— Task to complete —
Can you copy the interview excerpt below on automation and "one size fits one" in full, word for word?

— Text provided —

________________________

One size fits one, super automation and Industry 4.0

IW: How can automation affect one size fits all and one size fits one?

CA: Increased levels of automation take away some of the human, repetitive tasks, some of the physically taxing tasks. That means this is going to be less labor intensive. It may mean that advanced economies will get manufacturing back. Are we looking at insourcing? Are we looking at the U.S., Germany and other advanced economies getting those investments back? What does it mean for aging demographics? On the one hand, you can argue the social implications of employment and what we do with the people. On the other hand, you can argue we had 47% employment in agriculture decades back and with Industrial Revolution 3.0, we’re now at 2%, so we are good at re-skilling people.

________________________

— Source material —

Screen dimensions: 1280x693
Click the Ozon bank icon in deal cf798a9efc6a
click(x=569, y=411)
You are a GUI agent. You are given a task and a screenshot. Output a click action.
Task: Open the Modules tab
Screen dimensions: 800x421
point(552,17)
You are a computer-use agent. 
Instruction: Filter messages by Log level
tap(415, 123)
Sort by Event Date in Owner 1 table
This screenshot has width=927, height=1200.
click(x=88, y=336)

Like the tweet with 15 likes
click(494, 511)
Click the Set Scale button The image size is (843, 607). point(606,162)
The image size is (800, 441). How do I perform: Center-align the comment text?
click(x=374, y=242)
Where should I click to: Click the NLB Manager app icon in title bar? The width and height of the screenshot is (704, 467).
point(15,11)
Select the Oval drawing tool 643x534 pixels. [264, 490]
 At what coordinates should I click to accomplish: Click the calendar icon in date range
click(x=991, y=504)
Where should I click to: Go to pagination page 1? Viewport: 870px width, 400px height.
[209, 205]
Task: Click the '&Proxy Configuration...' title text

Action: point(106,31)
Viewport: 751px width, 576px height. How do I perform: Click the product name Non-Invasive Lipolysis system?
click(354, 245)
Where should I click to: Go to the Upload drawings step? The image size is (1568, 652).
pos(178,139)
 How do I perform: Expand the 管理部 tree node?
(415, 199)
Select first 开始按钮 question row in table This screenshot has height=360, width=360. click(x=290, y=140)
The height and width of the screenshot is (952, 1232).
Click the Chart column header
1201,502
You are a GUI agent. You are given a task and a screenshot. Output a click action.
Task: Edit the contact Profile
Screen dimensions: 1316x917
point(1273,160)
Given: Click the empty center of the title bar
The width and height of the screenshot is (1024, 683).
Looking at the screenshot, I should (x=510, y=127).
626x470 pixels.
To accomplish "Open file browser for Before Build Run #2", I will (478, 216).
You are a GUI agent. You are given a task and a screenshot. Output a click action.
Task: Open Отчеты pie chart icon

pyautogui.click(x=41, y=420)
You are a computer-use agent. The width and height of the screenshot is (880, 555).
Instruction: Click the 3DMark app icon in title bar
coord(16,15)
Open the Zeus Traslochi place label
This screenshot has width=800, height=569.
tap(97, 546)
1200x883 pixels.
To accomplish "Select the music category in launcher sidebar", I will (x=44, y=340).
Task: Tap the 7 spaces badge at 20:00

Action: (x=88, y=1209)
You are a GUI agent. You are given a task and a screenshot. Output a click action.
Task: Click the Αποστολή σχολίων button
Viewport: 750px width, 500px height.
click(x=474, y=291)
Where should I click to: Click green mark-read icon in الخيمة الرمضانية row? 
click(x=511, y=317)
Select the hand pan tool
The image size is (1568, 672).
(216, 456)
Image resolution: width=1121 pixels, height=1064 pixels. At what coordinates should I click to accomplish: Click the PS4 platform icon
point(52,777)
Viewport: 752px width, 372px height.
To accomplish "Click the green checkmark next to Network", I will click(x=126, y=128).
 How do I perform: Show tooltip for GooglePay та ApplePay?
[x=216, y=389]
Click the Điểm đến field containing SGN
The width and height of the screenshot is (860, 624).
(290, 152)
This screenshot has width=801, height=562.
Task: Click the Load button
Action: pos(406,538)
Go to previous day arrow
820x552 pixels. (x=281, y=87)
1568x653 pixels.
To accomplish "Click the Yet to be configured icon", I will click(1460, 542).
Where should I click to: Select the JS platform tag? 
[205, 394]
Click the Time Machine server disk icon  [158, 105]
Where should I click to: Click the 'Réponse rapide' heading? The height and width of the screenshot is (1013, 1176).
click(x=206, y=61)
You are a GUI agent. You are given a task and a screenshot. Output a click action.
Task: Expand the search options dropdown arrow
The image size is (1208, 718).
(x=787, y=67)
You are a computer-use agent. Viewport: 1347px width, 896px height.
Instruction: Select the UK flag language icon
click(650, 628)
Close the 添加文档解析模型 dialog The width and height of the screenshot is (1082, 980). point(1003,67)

________________________

— Response —
One size fits one, super automation and Industry 4.0

IW: How can automation affect one size fits all and one size fits one?

CA: Increased levels of automation take away some of the human, repetitive tasks, some of the physically taxing tasks. That means this is going to be less labor intensive. It may mean that advanced economies will get manufacturing back. Are we looking at insourcing? Are we looking at the U.S., Germany and other advanced economies getting those investments back? What does it mean for aging demographics? On the one hand, you can argue the social implications of employment and what we do with the people. On the other hand, you can argue we had 47% employment in agriculture decades back and with Industrial Revolution 3.0, we’re now at 2%, so we are good at re-skilling people.